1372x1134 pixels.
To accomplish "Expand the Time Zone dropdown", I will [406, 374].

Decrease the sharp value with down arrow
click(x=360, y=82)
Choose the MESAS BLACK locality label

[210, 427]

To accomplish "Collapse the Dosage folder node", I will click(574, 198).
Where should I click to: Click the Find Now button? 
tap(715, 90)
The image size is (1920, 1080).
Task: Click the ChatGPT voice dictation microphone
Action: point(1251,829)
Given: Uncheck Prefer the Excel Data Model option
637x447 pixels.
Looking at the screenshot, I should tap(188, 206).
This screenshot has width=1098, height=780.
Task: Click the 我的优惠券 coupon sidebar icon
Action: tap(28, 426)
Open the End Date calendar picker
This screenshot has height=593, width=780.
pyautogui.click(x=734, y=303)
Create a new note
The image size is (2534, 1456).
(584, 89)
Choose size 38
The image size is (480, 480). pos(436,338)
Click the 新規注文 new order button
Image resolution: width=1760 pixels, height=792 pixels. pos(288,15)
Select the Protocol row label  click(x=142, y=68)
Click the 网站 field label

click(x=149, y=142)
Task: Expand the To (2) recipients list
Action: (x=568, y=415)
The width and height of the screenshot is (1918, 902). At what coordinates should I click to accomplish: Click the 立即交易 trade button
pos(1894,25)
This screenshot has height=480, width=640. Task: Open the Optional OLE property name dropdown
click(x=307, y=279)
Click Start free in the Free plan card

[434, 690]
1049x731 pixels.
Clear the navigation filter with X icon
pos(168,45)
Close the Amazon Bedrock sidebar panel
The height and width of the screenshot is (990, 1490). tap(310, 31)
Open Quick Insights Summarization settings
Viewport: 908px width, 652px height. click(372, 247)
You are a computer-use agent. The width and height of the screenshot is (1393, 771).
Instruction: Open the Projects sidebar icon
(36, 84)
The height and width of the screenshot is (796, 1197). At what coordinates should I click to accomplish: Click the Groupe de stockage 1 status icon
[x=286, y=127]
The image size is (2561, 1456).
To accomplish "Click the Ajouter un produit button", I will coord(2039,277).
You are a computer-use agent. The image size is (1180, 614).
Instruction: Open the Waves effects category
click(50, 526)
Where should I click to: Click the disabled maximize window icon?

-=-=-=-=-

# GIVEN INSTRUCTION
Rewrite the listing from its first line through the line containing "Action: point(1251,829)", inclusive, replacing "Dosage" with "Prescription" and leaving everything else unchanged.

# FULL OUTPUT
1372x1134 pixels.
To accomplish "Expand the Time Zone dropdown", I will [406, 374].

Decrease the sharp value with down arrow
click(x=360, y=82)
Choose the MESAS BLACK locality label

[210, 427]

To accomplish "Collapse the Prescription folder node", I will click(574, 198).
Where should I click to: Click the Find Now button? 
tap(715, 90)
The image size is (1920, 1080).
Task: Click the ChatGPT voice dictation microphone
Action: point(1251,829)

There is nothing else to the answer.